Minnesota becomes first state to sell lottery tickets at gas pumps, ATMs

All buyers need are a driver's license, debit card and a cellphone

MINNEAPOLIS — Lottery jackpots are growing bigger more quickly, and ticket sales are soaring all over the country. Now Minnesota is the first state to make buying tickets even faster, at gas pumps and ATMs.

With a debit card, driver's license and cellphone number, buyers can try their luck at a touch screen. The system is being piloted at nine gas stations and 19 ATMs in the Twin Cities, allowing people to buy quick-pick Powerball and Mega Millions tickets without going inside to a counter. Since October, about $5,260 worth of Powerball tickets have been sold that way.

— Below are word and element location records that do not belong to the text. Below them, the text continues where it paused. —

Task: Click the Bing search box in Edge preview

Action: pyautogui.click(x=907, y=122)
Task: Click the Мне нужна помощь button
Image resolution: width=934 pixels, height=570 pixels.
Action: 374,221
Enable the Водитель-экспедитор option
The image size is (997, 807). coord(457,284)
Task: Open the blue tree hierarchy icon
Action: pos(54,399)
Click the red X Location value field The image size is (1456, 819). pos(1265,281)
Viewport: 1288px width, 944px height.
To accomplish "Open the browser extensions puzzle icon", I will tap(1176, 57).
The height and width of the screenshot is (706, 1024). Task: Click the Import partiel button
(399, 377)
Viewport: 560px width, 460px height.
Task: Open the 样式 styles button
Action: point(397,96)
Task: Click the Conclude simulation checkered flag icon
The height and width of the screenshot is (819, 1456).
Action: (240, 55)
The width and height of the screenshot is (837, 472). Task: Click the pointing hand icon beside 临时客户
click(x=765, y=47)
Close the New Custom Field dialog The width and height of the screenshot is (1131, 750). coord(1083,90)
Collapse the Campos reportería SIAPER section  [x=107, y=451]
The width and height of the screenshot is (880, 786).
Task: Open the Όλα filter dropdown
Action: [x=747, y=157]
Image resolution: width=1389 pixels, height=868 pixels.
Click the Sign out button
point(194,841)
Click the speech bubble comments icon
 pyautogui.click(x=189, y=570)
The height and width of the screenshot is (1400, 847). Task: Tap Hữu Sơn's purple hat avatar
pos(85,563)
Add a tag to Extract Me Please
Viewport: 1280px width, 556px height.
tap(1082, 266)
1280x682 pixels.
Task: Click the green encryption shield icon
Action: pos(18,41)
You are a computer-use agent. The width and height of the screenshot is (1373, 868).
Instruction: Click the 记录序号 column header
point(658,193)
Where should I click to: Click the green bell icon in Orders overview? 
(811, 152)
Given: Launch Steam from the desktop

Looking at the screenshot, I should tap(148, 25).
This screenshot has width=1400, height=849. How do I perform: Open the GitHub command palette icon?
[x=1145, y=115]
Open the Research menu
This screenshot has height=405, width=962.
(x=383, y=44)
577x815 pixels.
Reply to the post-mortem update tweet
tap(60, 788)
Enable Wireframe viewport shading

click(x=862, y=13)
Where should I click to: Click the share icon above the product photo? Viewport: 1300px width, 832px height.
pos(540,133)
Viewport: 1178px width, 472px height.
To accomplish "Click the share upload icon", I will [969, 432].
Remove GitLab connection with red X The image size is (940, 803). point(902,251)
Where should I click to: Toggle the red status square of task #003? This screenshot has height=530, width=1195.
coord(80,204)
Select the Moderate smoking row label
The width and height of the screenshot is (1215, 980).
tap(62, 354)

"People are always in a hurry nowadays," said Minnesota Lottery Executive Director Ed Van Petten. "The thought is it takes 10 to 15 seconds to go through the process, and I think people would say, 'Why not. I'll give it a shot.' "

Andrew Anderson, who works at the BP station at Calhoun Beach in Minneapolis, said in the days leading up to last week's record Powerball drawing, many patrons avoided convenience store counters.

"A lot of people just want to pay at the pump now," Anderson said.

Joel Bard, a Minnesota State Lottery employee, also was at the BP station Wednesday, explaining the new technology to people as they pumped their gas. "My job is to answer their questions and walk them through the process," Bard said.

Lottery buyers insert their debit card into the slot used to pay for gasoline. They then select a prompt to buy tickets, choose how many, and after entering a cellphone number and other identification information, a ticket is dispensed with their numbers. A $1 fee is charged for each transaction, and the minimum is three Powerball or five Mega Millions tickets. A text message also is sent to a cellphone with a link to the numbers.

Bard said he approaches people who pay for gas without going inside the convenience store. They are the target audience for this kind of technology.

The convenient way of buying a lottery ticket arrives when sales in Minnesota already are at an all-time high. Sales for the 2012 fiscal year, which ended June 30, topped $520 million, an increase of $15.6 million from the previous year.

Minnesota was one of at least two dozen states to post record sales over the past year.

For last week's big Powerball jackpot, 130,000 tickets a minute were being sold nationally — about six times the volume two weeks ago.

The large jackpots often cause sales to skyrocket, which means higher revenue for participating states.

The new technology in Minnesota also might boost revenue, but not without concern.

Van Petten said the easy access has some worried about gambling addiction and underage gambling, but he said the State Lottery has worked to address that.

At the nine participating gas stations, lottery employees, including Bard, are checking driver's licenses at the pump. Eventually, lottery players will have to scan their licenses, but the software only is capable at the ATMs for now, Van Petten said.

The software has other limitations, such as a 24-hour delay when buying tickets at the pump or ATMs. Hopeful jackpot winners purchasing tickets Wednesday had to use the convenience store counter.

Andrea Davis, 23, of Minneapolis, was one of them. She only occasionally buys lottery tickets, but the new technology may change that.

"I'd be more apt to buy one if I don't have to come inside," she said. "I usually pay with my debit card at the pump."